• **TASK STATEMENT**
Take the material below and extract the lines from the one with "Click the code icon of document.pdf" through the one with "Task: Open the GigaFlow sidebar icon", word for word, without pictures.

• **TASK INPUTS**
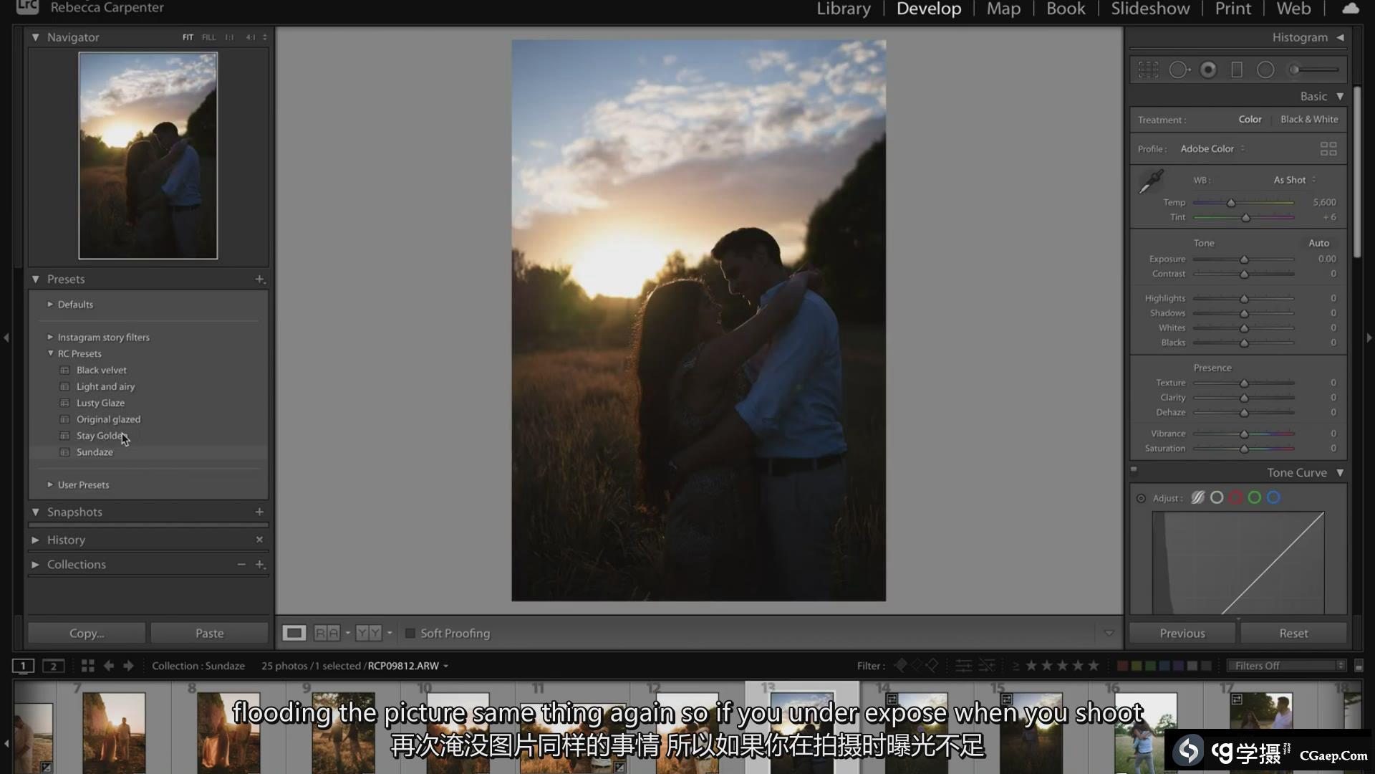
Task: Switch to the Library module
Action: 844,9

...

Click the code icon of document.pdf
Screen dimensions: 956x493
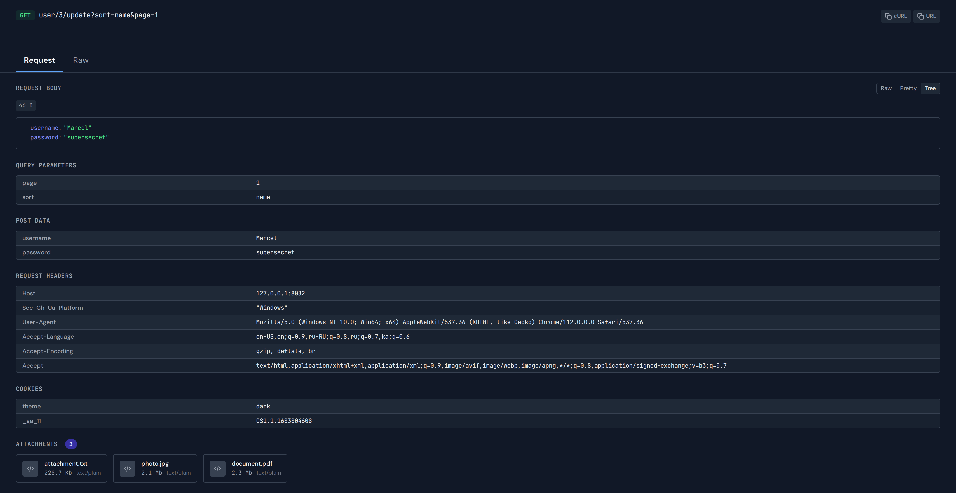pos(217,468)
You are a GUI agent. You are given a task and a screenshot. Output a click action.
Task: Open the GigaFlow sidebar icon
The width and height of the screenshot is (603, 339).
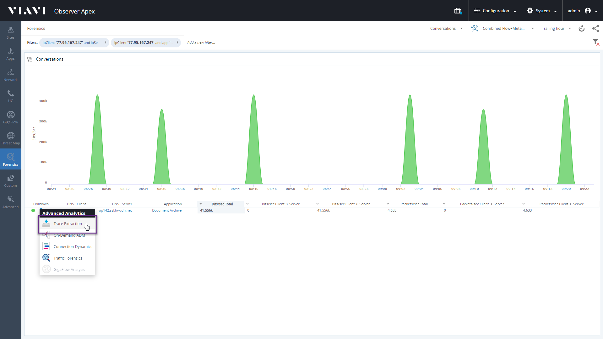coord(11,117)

• **TASK ANSWER**
Click the code icon of document.pdf
Screen dimensions: 956x493
pos(217,468)
You are a GUI agent. You are given a task and a screenshot. Output a click action.
Task: Open the GigaFlow sidebar icon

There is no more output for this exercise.